In this subsection, the metrics used for the tests is defined. Three features are to be measured: feasibility of the System’s construction, scalability of the Systems and the positive impact that the solutions bring to the IoT6 architecture (potential benefits). Two of these features are quite abstract and difficult to measure objectively – feasibility and potential benefits – conversely, we can define an objective metric for the scalability of the System.

5.3.1 Scalability

For scalability, the time to perform two tasks in different conditions will be measured, as well as changing the number of entities that will be managed. The two tasks are as follows:

a) When the raw data is sent by a device and arrives at the Gateway and the moment when

the Gateway possess the IoT6 Stack format of information.
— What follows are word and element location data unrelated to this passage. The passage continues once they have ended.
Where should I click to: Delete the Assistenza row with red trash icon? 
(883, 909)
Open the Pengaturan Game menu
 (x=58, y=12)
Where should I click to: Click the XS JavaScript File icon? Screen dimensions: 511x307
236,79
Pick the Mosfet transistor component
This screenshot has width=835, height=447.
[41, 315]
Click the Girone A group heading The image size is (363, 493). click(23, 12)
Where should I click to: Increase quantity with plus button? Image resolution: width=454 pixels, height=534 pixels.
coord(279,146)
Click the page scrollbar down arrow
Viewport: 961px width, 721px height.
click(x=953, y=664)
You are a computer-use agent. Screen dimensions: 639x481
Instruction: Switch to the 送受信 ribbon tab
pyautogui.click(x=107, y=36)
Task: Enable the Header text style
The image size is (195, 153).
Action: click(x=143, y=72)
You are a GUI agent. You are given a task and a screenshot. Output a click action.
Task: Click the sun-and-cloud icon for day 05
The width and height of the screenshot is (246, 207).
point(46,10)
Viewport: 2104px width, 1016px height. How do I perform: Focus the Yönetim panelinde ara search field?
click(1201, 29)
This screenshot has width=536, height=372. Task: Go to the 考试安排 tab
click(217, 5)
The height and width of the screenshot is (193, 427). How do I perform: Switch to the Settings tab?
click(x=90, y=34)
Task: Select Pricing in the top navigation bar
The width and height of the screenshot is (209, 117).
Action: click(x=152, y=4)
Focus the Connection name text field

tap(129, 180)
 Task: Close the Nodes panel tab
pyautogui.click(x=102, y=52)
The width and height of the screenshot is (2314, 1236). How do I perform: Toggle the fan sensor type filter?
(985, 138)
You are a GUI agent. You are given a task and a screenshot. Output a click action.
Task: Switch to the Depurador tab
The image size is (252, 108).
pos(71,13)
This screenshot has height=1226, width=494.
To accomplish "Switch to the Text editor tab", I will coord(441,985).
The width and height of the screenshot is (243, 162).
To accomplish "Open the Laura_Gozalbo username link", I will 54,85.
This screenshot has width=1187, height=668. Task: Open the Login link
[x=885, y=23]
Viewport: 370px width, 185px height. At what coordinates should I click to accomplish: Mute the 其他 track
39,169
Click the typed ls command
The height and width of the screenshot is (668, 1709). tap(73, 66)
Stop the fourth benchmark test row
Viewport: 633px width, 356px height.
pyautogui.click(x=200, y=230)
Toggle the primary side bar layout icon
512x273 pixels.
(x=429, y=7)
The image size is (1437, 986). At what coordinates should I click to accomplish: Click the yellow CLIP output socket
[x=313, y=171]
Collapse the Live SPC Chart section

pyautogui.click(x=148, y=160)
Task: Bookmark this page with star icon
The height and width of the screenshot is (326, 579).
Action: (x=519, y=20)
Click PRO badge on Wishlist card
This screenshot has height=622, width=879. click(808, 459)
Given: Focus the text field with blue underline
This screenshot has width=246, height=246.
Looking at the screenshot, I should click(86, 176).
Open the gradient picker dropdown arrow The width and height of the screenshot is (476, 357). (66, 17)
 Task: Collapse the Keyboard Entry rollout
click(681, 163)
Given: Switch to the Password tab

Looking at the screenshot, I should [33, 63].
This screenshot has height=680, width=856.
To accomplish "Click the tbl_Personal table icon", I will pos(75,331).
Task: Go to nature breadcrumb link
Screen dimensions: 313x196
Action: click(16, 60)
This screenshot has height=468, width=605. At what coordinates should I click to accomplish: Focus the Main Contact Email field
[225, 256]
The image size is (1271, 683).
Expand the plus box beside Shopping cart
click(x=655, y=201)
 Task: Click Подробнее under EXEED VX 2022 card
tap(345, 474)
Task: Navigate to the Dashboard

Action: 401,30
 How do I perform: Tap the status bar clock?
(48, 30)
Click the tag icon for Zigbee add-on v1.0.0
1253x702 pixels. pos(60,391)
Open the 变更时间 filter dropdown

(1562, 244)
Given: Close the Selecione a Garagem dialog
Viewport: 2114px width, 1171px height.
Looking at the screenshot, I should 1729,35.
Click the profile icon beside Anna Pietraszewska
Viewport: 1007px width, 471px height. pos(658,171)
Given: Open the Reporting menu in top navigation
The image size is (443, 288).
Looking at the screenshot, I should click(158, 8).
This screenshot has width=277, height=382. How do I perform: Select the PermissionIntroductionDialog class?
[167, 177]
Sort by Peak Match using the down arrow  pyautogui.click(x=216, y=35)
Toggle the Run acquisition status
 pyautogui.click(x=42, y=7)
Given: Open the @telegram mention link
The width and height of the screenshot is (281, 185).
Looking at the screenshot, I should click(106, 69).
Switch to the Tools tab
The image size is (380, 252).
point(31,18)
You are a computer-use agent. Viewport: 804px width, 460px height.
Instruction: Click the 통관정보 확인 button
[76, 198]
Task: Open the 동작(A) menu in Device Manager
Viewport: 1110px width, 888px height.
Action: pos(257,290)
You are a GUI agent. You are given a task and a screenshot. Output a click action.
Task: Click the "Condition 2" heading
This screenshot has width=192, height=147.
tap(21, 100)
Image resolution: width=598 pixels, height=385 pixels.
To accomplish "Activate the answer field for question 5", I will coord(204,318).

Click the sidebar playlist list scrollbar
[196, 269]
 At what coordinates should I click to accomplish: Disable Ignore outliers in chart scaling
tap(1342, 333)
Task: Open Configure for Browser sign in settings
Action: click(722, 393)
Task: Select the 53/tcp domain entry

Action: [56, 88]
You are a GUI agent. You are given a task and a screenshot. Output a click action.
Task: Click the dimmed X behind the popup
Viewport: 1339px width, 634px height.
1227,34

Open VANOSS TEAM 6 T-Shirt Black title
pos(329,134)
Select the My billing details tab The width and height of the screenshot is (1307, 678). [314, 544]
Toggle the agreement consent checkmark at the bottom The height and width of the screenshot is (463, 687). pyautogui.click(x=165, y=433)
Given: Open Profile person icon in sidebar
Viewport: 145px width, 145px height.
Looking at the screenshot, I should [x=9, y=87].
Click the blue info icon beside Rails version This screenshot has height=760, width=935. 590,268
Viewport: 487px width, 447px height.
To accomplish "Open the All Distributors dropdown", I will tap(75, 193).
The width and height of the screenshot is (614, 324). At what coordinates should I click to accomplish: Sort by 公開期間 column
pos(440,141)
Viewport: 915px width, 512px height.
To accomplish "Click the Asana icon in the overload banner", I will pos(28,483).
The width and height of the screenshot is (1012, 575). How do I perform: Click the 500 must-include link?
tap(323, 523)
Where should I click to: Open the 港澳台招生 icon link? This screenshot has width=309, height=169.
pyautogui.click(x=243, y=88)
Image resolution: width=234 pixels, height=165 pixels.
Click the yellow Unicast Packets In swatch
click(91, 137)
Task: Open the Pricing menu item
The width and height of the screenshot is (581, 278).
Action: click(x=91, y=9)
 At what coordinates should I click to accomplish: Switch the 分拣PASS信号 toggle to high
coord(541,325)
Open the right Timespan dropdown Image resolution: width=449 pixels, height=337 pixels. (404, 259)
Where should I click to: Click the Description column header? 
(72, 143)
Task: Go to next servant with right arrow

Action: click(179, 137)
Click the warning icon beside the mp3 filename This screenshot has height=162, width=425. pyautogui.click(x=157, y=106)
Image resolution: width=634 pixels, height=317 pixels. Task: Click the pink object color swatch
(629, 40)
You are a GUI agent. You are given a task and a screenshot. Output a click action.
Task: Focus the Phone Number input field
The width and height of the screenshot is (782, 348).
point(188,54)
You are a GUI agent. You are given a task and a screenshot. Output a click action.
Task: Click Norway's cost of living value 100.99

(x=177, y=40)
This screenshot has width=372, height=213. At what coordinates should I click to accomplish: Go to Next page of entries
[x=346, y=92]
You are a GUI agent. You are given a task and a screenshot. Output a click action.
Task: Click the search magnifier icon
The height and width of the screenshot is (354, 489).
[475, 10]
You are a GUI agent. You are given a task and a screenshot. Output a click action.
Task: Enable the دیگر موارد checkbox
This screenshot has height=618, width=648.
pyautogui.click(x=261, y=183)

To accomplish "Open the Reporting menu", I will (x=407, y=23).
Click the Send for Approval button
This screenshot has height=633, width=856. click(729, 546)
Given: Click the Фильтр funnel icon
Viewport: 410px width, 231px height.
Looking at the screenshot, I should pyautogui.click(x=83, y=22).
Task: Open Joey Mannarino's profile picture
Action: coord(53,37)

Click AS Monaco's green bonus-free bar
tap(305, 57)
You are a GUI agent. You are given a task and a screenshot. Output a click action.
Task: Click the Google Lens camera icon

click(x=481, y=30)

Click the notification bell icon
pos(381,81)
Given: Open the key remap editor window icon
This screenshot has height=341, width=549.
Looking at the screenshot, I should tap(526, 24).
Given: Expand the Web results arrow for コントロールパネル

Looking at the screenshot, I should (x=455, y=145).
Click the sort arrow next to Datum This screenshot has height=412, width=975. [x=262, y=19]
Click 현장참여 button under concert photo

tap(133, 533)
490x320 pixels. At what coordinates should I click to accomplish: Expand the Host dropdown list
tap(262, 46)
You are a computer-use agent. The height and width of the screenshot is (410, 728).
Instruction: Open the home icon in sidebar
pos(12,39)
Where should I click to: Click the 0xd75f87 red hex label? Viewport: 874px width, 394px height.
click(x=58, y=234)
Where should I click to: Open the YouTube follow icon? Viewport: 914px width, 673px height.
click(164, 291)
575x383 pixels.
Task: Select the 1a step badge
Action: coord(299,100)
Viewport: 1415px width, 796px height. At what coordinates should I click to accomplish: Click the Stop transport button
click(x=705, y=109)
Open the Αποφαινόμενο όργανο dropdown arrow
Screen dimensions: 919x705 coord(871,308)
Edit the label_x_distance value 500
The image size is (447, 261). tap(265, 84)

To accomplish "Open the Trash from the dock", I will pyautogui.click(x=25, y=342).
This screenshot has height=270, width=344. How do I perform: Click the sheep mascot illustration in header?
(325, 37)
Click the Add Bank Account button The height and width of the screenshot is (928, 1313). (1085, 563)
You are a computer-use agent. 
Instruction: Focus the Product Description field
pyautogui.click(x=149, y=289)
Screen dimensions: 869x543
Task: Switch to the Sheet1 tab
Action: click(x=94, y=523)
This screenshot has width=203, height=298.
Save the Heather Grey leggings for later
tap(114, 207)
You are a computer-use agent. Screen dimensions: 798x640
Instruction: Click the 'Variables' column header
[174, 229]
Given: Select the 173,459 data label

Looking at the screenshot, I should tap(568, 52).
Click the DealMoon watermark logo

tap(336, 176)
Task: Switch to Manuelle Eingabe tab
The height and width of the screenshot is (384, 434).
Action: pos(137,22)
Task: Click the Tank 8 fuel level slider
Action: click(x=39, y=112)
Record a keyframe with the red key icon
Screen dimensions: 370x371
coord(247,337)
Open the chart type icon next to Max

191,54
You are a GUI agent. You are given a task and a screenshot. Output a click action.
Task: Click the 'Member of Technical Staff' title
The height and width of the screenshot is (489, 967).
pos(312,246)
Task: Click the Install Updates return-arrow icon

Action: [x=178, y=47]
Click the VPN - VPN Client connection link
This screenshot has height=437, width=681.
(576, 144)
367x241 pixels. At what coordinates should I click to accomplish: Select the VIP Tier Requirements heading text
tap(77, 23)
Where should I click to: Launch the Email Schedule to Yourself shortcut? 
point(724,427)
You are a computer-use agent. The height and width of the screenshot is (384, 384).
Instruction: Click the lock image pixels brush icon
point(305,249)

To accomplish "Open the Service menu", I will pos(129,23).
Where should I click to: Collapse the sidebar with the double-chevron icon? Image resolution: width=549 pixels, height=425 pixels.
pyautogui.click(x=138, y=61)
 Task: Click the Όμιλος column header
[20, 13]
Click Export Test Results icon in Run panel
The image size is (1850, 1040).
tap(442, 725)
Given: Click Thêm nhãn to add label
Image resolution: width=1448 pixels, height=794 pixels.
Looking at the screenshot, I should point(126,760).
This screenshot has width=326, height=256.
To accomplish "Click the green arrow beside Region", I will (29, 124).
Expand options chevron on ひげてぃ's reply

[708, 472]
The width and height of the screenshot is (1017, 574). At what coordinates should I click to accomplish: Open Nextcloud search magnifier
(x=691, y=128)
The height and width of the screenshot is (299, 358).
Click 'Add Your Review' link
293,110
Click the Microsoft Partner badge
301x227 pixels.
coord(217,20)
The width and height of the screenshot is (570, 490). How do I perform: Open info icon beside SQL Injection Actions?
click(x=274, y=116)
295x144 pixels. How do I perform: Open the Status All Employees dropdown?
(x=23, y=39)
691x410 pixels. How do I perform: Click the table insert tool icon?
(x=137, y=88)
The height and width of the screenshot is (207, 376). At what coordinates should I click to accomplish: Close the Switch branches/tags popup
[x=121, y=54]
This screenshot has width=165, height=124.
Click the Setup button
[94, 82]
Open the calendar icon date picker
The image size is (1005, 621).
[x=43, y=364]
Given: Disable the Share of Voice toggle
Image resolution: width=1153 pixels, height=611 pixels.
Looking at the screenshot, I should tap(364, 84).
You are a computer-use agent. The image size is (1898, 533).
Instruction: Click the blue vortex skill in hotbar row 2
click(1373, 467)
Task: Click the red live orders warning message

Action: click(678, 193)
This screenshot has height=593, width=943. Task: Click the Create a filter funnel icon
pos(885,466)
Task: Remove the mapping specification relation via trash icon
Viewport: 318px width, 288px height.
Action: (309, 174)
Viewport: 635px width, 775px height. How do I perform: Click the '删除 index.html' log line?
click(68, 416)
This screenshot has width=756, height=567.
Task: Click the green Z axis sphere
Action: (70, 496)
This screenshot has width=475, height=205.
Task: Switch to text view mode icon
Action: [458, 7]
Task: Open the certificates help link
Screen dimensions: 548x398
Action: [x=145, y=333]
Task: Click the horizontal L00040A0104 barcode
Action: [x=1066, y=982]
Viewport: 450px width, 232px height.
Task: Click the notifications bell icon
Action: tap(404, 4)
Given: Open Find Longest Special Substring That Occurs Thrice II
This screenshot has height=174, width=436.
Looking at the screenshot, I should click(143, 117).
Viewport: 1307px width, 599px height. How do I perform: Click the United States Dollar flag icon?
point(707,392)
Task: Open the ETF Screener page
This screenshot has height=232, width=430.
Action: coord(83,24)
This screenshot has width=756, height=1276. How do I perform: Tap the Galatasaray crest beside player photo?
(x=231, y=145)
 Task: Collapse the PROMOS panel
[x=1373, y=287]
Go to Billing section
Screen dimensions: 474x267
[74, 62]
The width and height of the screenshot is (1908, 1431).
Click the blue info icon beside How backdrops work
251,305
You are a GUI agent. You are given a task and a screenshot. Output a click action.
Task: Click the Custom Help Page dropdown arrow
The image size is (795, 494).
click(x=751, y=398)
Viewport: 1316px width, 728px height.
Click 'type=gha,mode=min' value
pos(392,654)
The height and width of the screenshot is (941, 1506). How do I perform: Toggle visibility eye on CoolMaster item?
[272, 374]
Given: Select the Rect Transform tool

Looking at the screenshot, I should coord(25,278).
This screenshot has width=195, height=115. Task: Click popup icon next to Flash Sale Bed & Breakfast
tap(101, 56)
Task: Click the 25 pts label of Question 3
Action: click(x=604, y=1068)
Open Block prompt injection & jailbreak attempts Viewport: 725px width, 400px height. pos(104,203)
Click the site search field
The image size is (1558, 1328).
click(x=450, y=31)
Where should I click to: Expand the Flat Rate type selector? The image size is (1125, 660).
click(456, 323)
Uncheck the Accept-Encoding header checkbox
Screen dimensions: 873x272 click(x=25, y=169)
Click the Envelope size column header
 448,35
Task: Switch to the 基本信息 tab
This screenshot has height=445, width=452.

b) When the Gateway sends the message containing the Fact and the moment of time it

receives a message containing the Action (if found) or an empty message (if no Action is

found).

5.3.2 Feasibility

As stated previously, the definition of feasibility is that the M2M Interaction System must be created in a way that makes it as easy as possible, a questionnaire will be provided for the developers that will implement the three systems in order to obtain feedback regarding the difficulties they faced and which approach is easier to implement and why.

5.3.3 Potential Benefits

For the potential benefits, valuable metrics were not able to be found, therefore, it will not be part of the Results subsection. Consequently, only our point of view on the pros and cons of each approach regarding the IoT6 project will be made in the Evaluation Conclusions.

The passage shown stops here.